Dataset entries
☆ ☆ ☆
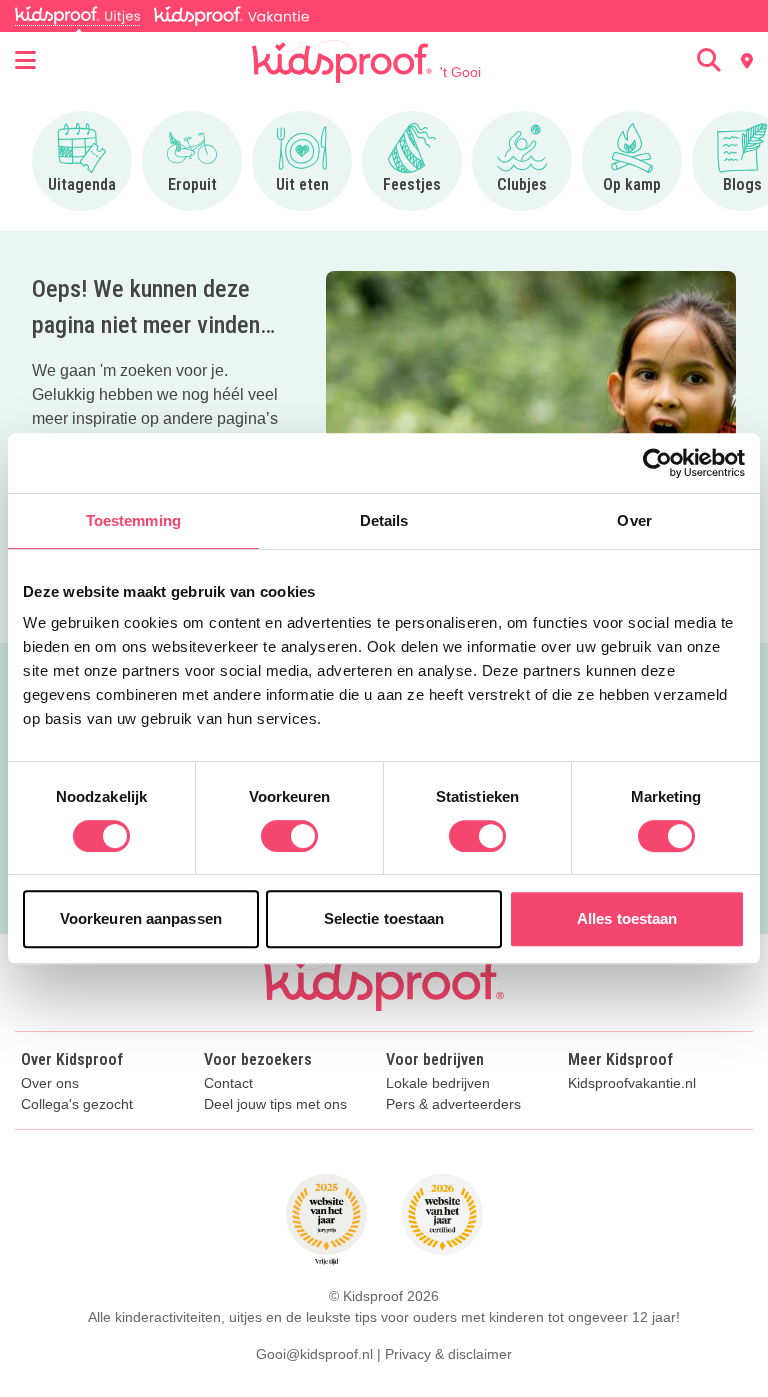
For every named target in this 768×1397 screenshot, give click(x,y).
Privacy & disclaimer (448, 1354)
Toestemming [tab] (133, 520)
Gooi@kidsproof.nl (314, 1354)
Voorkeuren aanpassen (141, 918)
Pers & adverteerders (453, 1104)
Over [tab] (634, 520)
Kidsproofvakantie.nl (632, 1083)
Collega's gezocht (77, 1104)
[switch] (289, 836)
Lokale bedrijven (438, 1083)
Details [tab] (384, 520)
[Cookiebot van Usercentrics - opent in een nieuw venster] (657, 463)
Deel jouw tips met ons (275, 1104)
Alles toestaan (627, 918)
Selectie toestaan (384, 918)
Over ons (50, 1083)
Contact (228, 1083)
☆ ☆ ☆
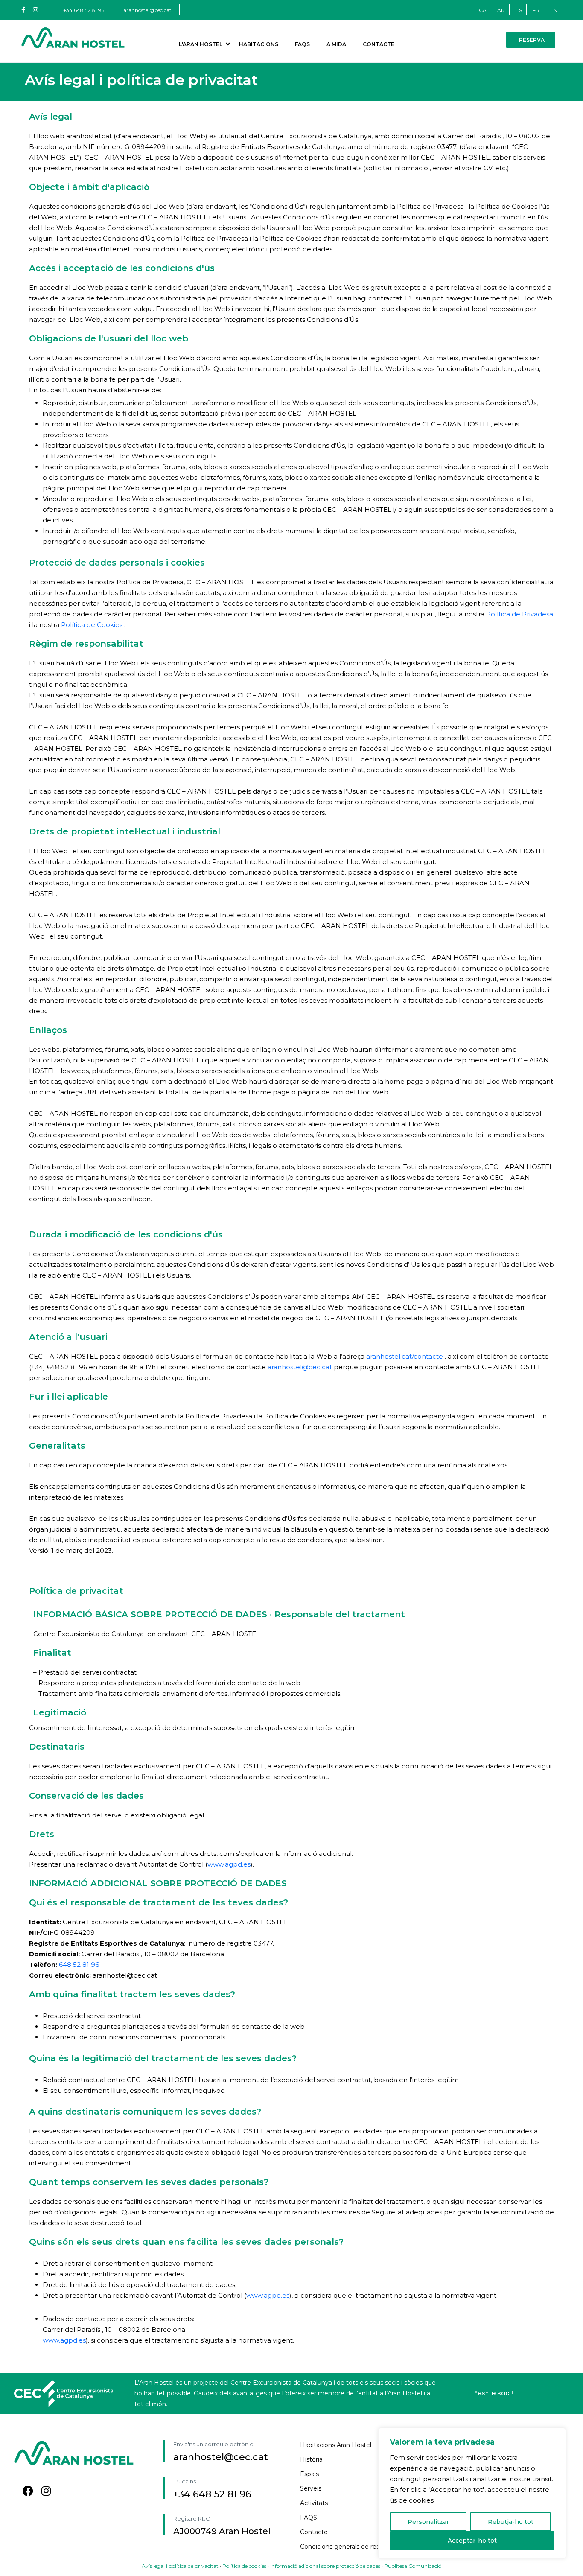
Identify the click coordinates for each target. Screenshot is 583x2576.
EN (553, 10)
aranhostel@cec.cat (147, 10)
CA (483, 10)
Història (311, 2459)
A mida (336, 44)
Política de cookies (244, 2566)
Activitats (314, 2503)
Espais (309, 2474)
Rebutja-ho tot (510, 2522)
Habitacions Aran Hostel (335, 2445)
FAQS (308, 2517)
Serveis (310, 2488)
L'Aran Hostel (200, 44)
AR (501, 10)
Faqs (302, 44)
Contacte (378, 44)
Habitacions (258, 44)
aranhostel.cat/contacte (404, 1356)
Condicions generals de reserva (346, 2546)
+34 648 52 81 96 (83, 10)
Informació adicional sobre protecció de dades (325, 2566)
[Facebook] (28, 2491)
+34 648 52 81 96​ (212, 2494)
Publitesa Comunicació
☆ ☆ ☆
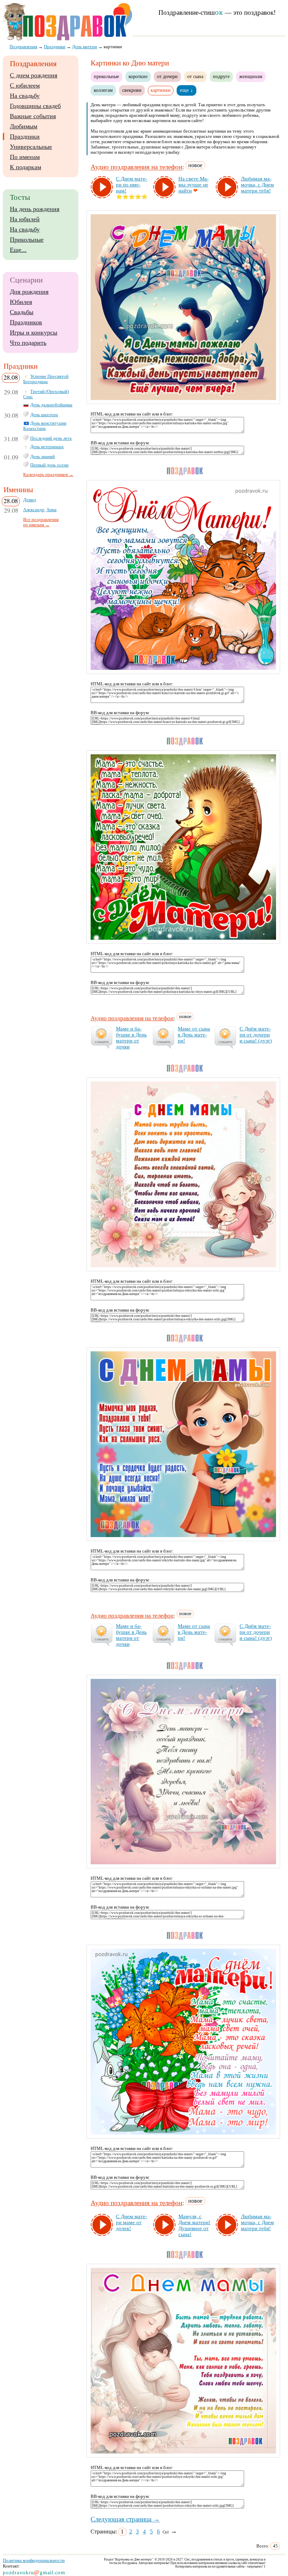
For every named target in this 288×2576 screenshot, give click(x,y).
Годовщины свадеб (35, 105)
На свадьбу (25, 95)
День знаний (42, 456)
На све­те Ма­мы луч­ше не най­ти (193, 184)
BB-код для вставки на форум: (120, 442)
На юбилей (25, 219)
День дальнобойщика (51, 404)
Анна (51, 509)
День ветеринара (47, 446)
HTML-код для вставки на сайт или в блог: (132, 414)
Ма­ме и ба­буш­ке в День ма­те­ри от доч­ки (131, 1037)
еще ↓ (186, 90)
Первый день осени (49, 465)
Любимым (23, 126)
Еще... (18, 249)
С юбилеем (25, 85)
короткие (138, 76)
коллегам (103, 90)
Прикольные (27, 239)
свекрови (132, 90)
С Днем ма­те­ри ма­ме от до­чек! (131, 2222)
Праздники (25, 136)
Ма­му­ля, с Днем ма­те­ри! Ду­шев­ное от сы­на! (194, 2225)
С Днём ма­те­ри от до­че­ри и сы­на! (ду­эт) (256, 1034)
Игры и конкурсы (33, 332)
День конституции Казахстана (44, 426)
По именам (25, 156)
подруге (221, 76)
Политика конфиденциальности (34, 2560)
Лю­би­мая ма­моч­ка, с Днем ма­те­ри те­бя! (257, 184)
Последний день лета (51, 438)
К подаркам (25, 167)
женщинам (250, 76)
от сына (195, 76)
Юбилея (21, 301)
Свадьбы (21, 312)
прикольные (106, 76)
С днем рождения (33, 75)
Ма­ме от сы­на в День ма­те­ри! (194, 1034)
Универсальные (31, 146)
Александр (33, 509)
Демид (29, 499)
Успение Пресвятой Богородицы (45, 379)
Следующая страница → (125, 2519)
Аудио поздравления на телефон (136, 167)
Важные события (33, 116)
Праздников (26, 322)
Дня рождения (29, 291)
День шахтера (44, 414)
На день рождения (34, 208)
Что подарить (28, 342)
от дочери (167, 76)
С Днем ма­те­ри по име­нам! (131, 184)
☆ ☆ ☆
WORK REQUIRED
Return, unchanged, the run of lines above that opens with the line containing "На юбилей (25, 219)" and closes with the line containing "С Днем ма­те­ри по име­нам! (131, 184)". Include both.

REPLY TO THE EXERCISE
На юбилей (25, 219)
День дальнобойщика (51, 404)
Анна (51, 509)
День ветеринара (47, 446)
HTML-код для вставки на сайт или в блог: (132, 414)
Ма­ме и ба­буш­ке в День ма­те­ри от доч­ки (131, 1037)
еще ↓ (186, 90)
Первый день осени (49, 465)
Любимым (23, 126)
Еще... (18, 249)
С юбилеем (25, 85)
короткие (138, 76)
коллегам (103, 90)
Прикольные (27, 239)
свекрови (132, 90)
С Днем ма­те­ри ма­ме от до­чек! (131, 2222)
Праздники (25, 136)
Ма­му­ля, с Днем ма­те­ри! Ду­шев­ное от сы­на! (194, 2225)
С Днём ма­те­ри от до­че­ри и сы­на! (ду­эт) (256, 1034)
Игры и конкурсы (33, 332)
День конституции Казахстана (44, 426)
По именам (25, 156)
подруге (221, 76)
Политика конфиденциальности (34, 2560)
Лю­би­мая ма­моч­ка, с Днем ма­те­ри те­бя! (257, 184)
Последний день лета (51, 438)
К подаркам (25, 167)
женщинам (250, 76)
от сына (195, 76)
Юбилея (21, 301)
Свадьбы (21, 312)
прикольные (106, 76)
С днем рождения (33, 75)
Ма­ме от сы­на в День ма­те­ри! (194, 1034)
Универсальные (31, 146)
Александр (33, 509)
Демид (29, 499)
Успение Пресвятой Богородицы (45, 379)
Следующая страница → (125, 2519)
Аудио поздравления на телефон (136, 167)
Важные события (33, 116)
Праздников (26, 322)
Дня рождения (29, 291)
День шахтера (44, 414)
На день рождения (34, 208)
Что подарить (28, 342)
от дочери (167, 76)
С Днем ма­те­ри по име­нам! (131, 184)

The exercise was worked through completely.